Kurz gesagt: Onlineshops müssen zukünftig barrierefrei sein! Aber das Gesetz geht noch weiter.
In Paragraf 19 der Rechtsverordnung des Bundesministeriums für Arbeit und Soziales ist zu lesen:
- Firmen müssen über die Barrierefreiheit der Produkte oder Dienstleistungen informieren.
- Identifizierungs-, Authentifizierungs-, Sicherheits- und Zahlungsfunktionen müssen barrierefrei sein, wenn sie für angebotene Dienstleistungen verwendet werden.
- Identifizierungsmethoden, Authentifizierungsmethoden, elektronische Signaturen und Zahlungsdienste müssen barrierefrei sein.
Das bedeutet, dass nicht nur Webseiten, die Produkte verkaufen, barrierefrei gestaltet werden müssen, sondern auch solche, auf denen man bequem online Termine buchen kann – sei es beim Friseur oder im Restaurant.
Bis wann muss ich digital barrierefrei sein?
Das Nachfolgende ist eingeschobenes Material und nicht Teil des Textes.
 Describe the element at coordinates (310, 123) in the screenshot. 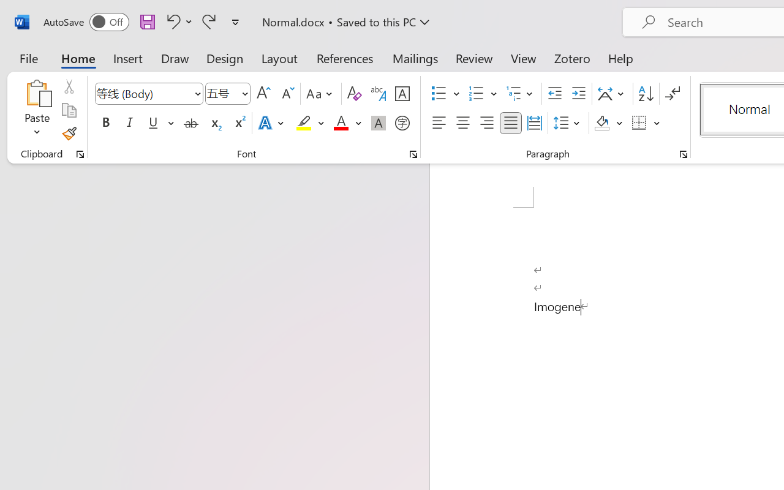

I see `'Text Highlight Color'` at that location.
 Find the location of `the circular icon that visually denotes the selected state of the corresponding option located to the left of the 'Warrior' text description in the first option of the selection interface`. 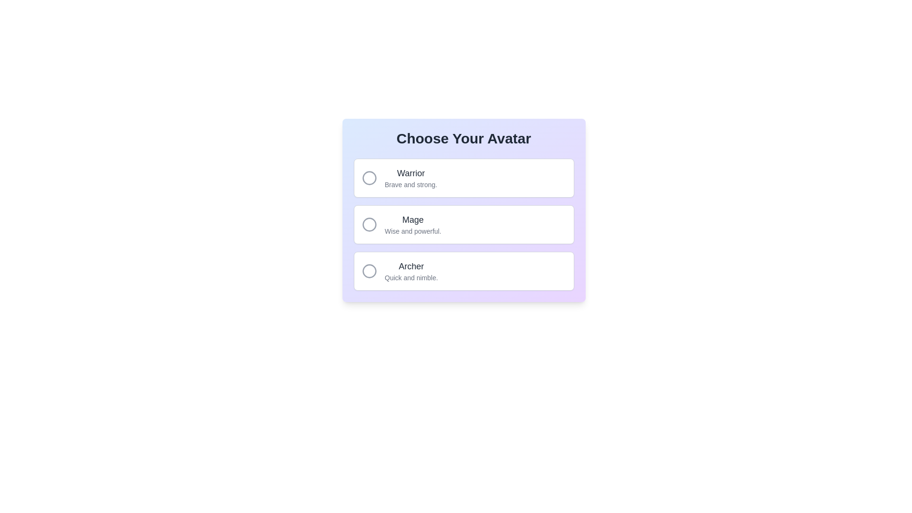

the circular icon that visually denotes the selected state of the corresponding option located to the left of the 'Warrior' text description in the first option of the selection interface is located at coordinates (369, 178).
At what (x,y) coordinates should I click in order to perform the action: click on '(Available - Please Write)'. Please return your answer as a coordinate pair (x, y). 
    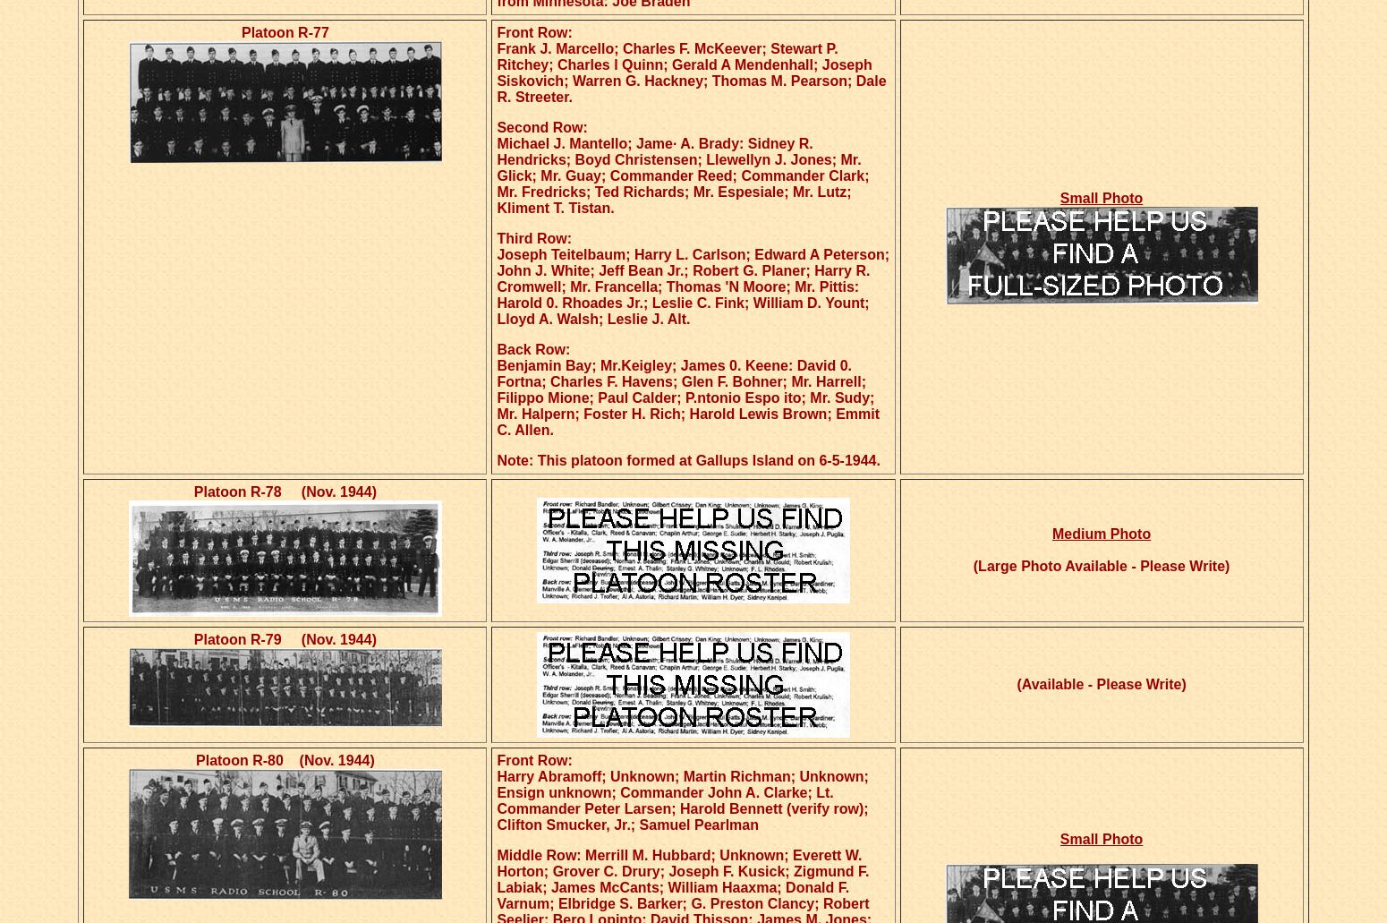
    Looking at the image, I should click on (1101, 683).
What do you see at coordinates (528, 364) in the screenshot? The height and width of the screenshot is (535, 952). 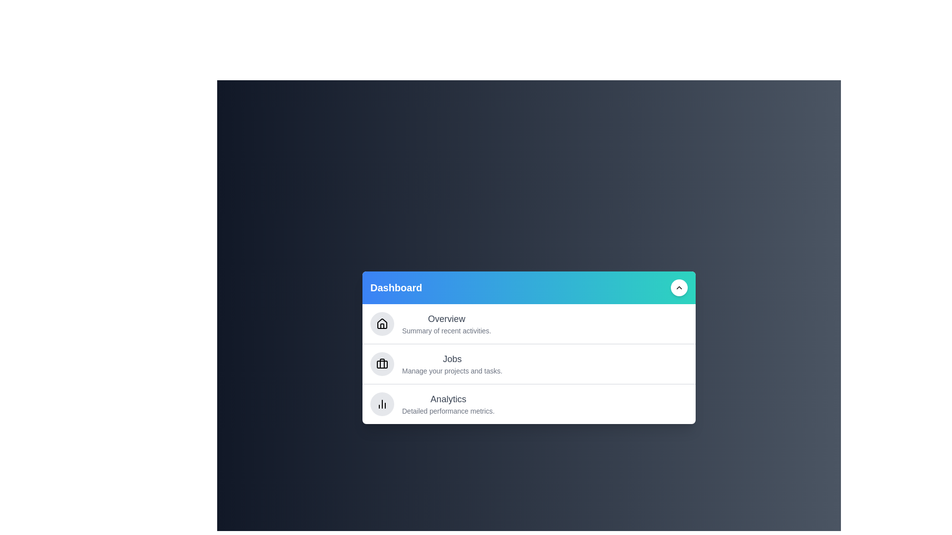 I see `the section Jobs in the dashboard` at bounding box center [528, 364].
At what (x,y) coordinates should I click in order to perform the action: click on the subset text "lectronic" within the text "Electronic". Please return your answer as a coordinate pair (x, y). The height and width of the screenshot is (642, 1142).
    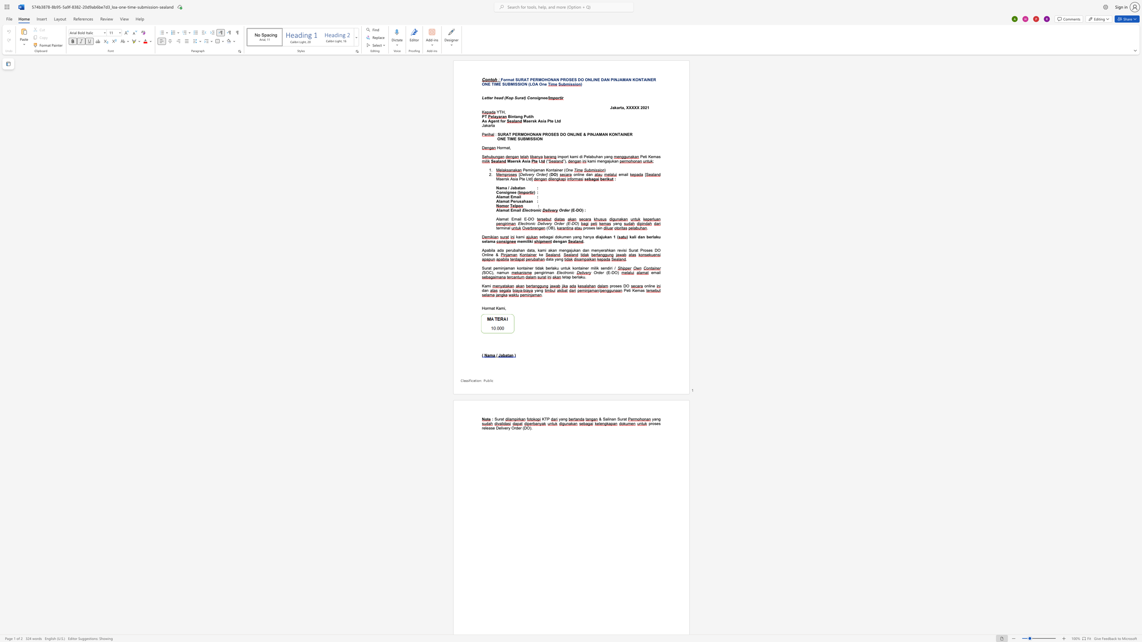
    Looking at the image, I should click on (524, 210).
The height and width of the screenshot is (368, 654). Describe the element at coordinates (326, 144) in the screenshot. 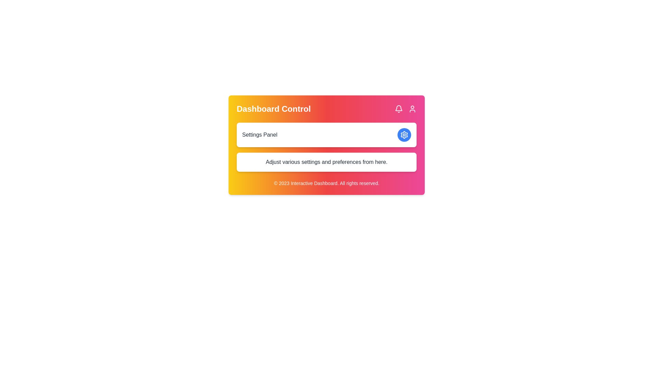

I see `the central dashboard control panel located in the center of the fixed-width white background area` at that location.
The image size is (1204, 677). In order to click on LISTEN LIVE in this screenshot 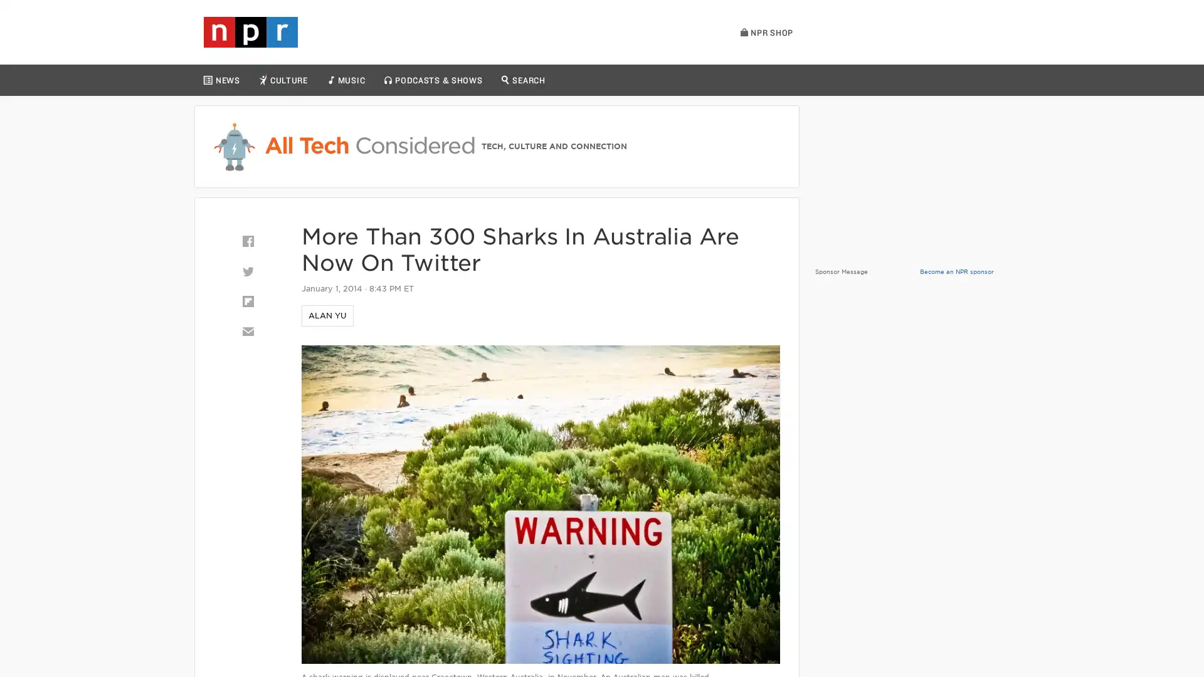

Gemäß dem Gesetz müssen Webseiten, Onlineshops und Apps, die vor dem 28. Juni 2025 erstellt wurden, vorerst nicht verändert werden. Es betrifft nur neue Seiten und Apps, die ab dem 28. Juni 2025 entwickelt werden – sie müssen von Anfang an barrierefrei sein.
Es gibt eine Übergangszeit von fünf Jahren für bereits bestehende Webseiten und Apps. Das bedeutet, dass bis zum 27. Juni 2030 alle digitalen Präsenzen und Angebote, die vom Gesetz erfasst werden, barrierefrei sein müssen.
Aber Moment mal, bedeutet das etwa, dass du keine Maßnahmen ergreifen musst, wenn du bereits eine Webseite hast? Ganz so einfach ist es leider nicht. Schließlich möchtest du deine Website verändern, um allen Menschen die Möglichkeit zu geben, ein selbstbestimmteres Leben zu führen! Naja und, es gibt noch eine interessante Erweiterung des Zeitrahmens.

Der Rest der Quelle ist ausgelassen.